The order directs the Department of Energy to transform the nation's network of national laboratories into a centralized AI-powered research platform, bringing together what the White House described as "America's brightest minds, most powerful computers, and vast scientific data" into a single cooperative system.
Under the directive, the Energy Department will build a closed-loop AI experimentation platform that integrates federal supercomputers and scientific databases to generate foundation models and operate robotic laboratories. The administration aims to dramatically expand the productivity of federal research and development within the next decade.
The Genesis Mission designates the Energy Secretary as the lead coordinator for the initiative, while the Assistant to the President for Science and Technology will oversee integration of data and infrastructure from across the federal government. The Special Advisor for AI and Crypto will also participate in coordinating partnerships with academic institutions and private sector companies.

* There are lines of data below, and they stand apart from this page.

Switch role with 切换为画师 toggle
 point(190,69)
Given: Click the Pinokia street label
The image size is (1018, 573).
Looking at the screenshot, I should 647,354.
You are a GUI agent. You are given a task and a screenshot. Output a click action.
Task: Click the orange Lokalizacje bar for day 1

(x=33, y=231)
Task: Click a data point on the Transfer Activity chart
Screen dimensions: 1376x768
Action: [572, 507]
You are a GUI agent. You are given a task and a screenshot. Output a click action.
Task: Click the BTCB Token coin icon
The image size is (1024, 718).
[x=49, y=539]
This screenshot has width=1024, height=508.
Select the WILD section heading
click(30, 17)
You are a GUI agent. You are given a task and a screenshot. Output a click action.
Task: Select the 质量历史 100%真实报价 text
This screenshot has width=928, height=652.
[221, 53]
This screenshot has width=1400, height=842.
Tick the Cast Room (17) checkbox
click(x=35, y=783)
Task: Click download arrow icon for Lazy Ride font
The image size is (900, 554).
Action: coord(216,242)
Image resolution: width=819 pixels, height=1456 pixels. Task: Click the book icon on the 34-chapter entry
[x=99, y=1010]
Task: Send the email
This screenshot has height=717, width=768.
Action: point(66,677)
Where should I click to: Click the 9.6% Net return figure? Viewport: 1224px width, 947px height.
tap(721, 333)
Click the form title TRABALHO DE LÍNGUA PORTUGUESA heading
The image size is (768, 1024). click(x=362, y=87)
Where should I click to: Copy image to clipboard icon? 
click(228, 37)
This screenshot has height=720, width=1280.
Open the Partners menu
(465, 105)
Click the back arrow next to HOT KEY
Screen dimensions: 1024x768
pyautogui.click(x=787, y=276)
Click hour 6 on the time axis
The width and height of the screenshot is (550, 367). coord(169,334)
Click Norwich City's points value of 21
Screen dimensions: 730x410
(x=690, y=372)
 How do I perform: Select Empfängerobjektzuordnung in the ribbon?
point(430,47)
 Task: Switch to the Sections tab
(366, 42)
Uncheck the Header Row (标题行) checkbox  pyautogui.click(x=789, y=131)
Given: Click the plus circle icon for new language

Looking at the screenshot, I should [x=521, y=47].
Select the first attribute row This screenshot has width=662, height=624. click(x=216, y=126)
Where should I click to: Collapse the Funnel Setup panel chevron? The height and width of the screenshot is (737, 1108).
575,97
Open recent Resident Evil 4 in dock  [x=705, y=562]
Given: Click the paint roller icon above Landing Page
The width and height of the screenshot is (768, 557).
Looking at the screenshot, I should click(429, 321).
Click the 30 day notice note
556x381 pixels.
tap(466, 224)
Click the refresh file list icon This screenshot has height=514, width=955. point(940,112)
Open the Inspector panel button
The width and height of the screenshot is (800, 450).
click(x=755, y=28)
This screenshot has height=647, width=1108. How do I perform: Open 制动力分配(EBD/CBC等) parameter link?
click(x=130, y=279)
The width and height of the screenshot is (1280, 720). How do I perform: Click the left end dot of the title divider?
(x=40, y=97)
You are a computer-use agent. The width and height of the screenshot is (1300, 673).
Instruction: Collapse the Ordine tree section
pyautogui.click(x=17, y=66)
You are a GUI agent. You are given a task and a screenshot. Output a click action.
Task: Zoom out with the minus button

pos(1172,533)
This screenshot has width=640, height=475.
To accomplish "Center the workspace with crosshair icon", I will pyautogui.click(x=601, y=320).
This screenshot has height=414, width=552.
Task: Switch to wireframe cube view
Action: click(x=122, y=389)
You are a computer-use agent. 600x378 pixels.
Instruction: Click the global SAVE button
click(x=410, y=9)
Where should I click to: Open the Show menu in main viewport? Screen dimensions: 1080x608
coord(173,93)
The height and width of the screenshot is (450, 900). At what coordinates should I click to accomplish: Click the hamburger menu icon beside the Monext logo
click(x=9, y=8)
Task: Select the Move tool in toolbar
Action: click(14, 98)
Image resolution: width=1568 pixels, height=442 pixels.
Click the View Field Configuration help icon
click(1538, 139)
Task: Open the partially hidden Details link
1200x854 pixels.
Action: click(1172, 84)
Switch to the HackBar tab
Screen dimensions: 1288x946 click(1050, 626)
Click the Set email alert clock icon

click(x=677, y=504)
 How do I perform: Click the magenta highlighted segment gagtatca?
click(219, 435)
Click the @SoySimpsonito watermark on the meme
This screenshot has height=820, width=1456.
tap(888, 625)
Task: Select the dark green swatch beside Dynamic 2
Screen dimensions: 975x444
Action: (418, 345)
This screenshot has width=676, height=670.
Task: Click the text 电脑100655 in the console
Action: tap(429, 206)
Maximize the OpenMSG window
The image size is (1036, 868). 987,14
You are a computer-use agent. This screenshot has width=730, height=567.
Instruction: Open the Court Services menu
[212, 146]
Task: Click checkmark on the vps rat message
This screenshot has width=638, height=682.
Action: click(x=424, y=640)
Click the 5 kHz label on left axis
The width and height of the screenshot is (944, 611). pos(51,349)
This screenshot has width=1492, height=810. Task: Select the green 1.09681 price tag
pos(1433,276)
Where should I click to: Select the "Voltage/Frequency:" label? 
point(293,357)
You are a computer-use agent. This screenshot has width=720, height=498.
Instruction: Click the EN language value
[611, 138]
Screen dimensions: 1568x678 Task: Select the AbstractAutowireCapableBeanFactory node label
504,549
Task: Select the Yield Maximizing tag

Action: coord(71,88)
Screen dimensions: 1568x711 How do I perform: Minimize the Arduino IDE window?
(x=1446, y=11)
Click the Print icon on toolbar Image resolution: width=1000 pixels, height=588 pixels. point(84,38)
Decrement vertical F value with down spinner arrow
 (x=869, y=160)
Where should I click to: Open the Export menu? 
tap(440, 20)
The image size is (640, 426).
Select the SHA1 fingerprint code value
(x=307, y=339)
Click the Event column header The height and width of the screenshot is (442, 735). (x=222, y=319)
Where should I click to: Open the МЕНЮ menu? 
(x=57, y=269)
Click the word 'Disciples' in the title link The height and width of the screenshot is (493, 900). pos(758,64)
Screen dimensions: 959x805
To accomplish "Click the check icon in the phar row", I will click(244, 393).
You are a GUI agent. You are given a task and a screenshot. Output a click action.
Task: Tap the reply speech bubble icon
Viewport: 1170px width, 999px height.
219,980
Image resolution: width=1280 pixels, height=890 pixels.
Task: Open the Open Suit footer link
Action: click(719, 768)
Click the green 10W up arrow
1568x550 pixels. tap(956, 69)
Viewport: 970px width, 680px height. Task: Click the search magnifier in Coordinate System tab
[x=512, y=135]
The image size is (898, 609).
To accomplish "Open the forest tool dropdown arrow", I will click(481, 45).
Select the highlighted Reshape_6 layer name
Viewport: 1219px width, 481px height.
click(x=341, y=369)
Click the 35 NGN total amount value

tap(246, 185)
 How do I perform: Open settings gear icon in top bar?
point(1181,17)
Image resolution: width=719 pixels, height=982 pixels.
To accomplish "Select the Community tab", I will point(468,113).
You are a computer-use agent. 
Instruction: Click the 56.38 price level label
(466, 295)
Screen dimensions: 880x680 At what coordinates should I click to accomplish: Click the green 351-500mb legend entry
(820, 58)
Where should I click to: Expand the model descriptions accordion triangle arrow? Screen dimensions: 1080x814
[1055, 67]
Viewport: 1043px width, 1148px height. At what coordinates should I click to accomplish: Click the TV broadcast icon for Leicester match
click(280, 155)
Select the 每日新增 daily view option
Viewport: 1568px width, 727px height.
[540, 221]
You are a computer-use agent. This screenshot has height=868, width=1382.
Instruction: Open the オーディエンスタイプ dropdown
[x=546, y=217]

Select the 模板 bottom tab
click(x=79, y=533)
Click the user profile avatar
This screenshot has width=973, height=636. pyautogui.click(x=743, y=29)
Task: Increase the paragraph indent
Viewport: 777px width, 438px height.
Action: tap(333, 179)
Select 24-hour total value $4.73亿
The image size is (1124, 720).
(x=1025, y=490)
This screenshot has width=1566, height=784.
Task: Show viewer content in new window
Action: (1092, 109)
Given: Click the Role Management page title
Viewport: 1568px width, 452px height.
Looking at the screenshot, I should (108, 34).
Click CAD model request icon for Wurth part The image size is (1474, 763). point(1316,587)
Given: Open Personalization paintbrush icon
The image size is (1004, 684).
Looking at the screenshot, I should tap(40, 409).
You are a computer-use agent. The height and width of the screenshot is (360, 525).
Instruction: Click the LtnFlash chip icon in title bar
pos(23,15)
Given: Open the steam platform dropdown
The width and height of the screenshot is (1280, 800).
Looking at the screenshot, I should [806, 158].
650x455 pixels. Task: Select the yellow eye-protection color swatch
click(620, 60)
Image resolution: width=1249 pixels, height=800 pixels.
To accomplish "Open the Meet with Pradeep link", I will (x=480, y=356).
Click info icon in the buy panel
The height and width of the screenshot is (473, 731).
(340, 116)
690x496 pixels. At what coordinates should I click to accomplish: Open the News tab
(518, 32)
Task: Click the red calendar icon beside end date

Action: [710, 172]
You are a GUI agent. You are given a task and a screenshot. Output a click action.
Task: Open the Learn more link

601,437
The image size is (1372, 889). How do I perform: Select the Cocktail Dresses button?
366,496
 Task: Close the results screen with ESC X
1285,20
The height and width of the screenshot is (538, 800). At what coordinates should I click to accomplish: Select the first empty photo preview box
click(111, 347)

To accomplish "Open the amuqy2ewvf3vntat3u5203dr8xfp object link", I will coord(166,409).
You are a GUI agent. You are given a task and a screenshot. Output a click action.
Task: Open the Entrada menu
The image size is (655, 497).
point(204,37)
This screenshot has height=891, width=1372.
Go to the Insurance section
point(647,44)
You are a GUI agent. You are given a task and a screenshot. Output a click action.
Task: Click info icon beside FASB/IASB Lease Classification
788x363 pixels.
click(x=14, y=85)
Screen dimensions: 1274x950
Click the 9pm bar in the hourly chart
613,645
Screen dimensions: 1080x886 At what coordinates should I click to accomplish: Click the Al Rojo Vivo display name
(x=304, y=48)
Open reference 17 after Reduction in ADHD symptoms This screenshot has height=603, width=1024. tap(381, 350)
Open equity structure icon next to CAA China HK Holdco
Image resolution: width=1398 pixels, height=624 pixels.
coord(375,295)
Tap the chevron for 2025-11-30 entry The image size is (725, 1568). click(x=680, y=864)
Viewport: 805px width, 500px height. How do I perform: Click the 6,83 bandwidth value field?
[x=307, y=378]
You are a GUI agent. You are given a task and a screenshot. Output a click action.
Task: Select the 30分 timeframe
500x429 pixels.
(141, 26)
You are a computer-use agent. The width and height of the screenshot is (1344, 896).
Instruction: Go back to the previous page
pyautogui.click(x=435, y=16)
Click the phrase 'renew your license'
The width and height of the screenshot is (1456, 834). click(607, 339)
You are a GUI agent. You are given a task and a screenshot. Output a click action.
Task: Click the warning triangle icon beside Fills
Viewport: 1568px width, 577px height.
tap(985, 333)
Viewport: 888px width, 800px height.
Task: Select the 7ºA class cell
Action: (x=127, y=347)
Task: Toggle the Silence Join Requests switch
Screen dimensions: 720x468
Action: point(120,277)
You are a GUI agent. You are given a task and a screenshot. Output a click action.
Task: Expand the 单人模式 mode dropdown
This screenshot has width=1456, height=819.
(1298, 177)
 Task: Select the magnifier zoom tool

Priority research areas include biotechnology, critical materials, nuclear fission and fusion energy, space exploration, quantum information science, and semiconductors and microelectronics. The administration framed these fields as addressing national security, economic competitiveness, and public health challenges.
The White House fact sheet accompanying the order pointed to what it characterized as declining efficiency in scientific research despite increased funding. According to the statement, research budgets have grown substantially since the 1990s, yet new drug approvals have declined and more researchers are now required to achieve equivalent scientific outputs.
The administration argues that AI technologies can compress research timelines by generating protein structure models, designing and analyzing experiments, and processing data at speeds far exceeding traditional methods. Work that previously required years could potentially be completed in weeks or months, according to the White House.
The national laboratories already possess the large-scale organized datasets and computing infrastructure that AI systems require, positioning them to serve as the foundation for the new platform.
The Genesis Mission comes as the latest action in a series of AI-related executive orders issued by the Trump administration throughout 2025. In January, Trump signed an order reversing Biden administration AI policies, followed by directives in April promoting AI education and July orders addressing AI use in federal government and technology exports.
The administration released an AI Action Plan in July outlining nearly 100 federal actions to advance American AI innovation and infrastructure. In September, Trump signed an order applying AI to pediatric cancer research through the Childhood Cancer Data Initiative, which he originally established in 2019.
The White House emphasized that the initiative aims to maintain what it called American global dominance in artificial intelligence development and deployment.